Data for the task:
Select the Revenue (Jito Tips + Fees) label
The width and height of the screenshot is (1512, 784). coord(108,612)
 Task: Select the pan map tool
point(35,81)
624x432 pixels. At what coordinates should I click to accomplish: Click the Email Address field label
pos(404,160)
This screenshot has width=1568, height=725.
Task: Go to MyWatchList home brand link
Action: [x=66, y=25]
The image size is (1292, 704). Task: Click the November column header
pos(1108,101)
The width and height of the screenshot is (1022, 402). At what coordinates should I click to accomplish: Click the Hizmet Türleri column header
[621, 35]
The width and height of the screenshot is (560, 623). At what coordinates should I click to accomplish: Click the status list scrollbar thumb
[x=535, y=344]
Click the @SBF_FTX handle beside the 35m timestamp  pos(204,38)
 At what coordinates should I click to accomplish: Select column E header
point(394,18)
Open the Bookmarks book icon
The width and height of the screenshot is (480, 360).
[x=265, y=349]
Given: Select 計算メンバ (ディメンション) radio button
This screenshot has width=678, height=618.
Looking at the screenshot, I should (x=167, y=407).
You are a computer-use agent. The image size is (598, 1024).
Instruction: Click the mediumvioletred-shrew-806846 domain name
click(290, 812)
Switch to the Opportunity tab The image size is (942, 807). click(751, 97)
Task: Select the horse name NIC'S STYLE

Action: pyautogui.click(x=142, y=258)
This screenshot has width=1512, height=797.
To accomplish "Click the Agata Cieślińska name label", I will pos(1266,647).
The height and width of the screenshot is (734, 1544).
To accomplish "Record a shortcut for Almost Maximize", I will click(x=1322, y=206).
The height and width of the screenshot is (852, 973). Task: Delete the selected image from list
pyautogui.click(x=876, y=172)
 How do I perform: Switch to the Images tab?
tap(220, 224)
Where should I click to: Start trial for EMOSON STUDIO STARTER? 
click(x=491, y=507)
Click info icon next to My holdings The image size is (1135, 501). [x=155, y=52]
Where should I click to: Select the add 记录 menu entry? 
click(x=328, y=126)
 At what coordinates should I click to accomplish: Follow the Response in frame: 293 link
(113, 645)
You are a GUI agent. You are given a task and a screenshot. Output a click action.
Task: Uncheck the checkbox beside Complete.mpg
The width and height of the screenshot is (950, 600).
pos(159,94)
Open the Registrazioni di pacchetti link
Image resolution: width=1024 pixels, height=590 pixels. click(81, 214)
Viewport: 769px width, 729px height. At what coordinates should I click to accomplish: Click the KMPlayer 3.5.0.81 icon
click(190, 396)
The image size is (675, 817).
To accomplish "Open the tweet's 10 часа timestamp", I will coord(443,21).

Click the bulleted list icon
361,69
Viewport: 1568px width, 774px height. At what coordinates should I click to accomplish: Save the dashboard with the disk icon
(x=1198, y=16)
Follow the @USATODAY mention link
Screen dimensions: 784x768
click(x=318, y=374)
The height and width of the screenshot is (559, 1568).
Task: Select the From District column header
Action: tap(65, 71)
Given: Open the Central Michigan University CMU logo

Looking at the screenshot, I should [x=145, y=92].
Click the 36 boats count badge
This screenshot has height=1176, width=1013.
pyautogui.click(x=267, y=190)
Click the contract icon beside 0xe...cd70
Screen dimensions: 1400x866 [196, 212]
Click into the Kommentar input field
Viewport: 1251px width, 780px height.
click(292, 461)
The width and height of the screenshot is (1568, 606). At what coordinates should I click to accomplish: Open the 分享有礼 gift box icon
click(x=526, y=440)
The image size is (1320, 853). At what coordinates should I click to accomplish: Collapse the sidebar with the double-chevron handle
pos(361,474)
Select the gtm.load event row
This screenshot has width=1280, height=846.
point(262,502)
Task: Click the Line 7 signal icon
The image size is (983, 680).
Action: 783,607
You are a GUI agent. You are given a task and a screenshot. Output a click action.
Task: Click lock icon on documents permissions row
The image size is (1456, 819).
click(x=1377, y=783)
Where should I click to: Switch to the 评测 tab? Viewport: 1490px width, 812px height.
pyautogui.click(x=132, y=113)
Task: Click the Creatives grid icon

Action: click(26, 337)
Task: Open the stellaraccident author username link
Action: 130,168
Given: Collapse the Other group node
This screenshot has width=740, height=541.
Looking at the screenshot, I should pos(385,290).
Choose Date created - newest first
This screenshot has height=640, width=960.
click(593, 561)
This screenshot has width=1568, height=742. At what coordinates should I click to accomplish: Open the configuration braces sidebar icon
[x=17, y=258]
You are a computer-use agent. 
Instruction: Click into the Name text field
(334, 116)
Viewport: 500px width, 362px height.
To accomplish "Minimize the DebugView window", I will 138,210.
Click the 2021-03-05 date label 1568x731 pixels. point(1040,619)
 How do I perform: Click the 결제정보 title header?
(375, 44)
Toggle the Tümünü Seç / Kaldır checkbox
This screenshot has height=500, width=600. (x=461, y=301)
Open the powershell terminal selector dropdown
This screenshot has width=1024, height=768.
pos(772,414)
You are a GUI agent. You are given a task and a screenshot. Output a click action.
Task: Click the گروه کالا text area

Exercise brief: For every line above that holds the word "will", report the whole line.

Response box:
To accomplish "Click the Agata Cieślińska name label", I will pos(1266,647).
To accomplish "Record a shortcut for Almost Maximize", I will click(x=1322, y=206).
To accomplish "Open the tweet's 10 часа timestamp", I will coord(443,21).
To accomplish "Minimize the DebugView window", I will 138,210.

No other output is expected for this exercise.